Provided data —
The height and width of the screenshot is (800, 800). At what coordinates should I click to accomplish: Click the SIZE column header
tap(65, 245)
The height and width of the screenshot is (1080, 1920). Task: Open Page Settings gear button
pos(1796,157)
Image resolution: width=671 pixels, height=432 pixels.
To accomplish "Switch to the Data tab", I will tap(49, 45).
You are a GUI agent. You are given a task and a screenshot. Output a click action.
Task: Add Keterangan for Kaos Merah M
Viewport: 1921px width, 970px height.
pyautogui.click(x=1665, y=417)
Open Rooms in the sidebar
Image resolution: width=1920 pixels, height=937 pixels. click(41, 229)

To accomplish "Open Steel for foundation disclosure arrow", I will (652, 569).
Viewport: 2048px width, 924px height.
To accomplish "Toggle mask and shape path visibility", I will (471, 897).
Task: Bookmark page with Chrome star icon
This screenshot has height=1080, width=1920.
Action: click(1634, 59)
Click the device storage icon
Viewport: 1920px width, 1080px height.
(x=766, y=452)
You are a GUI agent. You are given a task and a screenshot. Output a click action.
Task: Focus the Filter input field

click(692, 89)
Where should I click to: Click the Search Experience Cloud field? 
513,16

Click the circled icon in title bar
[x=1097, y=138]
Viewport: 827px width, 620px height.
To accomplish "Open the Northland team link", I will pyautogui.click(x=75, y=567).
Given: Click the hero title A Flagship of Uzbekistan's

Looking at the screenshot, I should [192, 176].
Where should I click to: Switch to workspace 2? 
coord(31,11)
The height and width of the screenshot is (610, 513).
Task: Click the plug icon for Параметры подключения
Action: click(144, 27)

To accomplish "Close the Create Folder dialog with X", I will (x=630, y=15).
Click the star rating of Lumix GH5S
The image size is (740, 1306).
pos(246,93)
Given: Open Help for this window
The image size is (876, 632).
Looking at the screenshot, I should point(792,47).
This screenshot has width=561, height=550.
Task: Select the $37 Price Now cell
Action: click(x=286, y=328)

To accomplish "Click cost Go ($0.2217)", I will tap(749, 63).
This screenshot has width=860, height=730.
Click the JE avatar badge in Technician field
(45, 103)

Stated problem — Copy out the entries above word for word.

Task response —
The height and width of the screenshot is (800, 800). At what coordinates should I click to accomplish: Click the SIZE column header
tap(65, 245)
The height and width of the screenshot is (1080, 1920). Task: Open Page Settings gear button
pos(1796,157)
Image resolution: width=671 pixels, height=432 pixels.
To accomplish "Switch to the Data tab", I will tap(49, 45).
You are a GUI agent. You are given a task and a screenshot. Output a click action.
Task: Add Keterangan for Kaos Merah M
Viewport: 1921px width, 970px height.
pyautogui.click(x=1665, y=417)
Open Rooms in the sidebar
Image resolution: width=1920 pixels, height=937 pixels. click(41, 229)

To accomplish "Open Steel for foundation disclosure arrow", I will (652, 569).
Viewport: 2048px width, 924px height.
To accomplish "Toggle mask and shape path visibility", I will (471, 897).
Task: Bookmark page with Chrome star icon
This screenshot has height=1080, width=1920.
Action: click(1634, 59)
Click the device storage icon
Viewport: 1920px width, 1080px height.
(x=766, y=452)
You are a GUI agent. You are given a task and a screenshot. Output a click action.
Task: Focus the Filter input field

click(692, 89)
Where should I click to: Click the Search Experience Cloud field? 
513,16

Click the circled icon in title bar
[x=1097, y=138]
Viewport: 827px width, 620px height.
To accomplish "Open the Northland team link", I will pyautogui.click(x=75, y=567).
Given: Click the hero title A Flagship of Uzbekistan's

Looking at the screenshot, I should [192, 176].
Where should I click to: Switch to workspace 2? 
coord(31,11)
The height and width of the screenshot is (610, 513).
Task: Click the plug icon for Параметры подключения
Action: click(144, 27)

To accomplish "Close the Create Folder dialog with X", I will (x=630, y=15).
Click the star rating of Lumix GH5S
The image size is (740, 1306).
pos(246,93)
Given: Open Help for this window
The image size is (876, 632).
Looking at the screenshot, I should point(792,47).
This screenshot has width=561, height=550.
Task: Select the $37 Price Now cell
Action: click(x=286, y=328)

To accomplish "Click cost Go ($0.2217)", I will tap(749, 63).
This screenshot has width=860, height=730.
Click the JE avatar badge in Technician field
(45, 103)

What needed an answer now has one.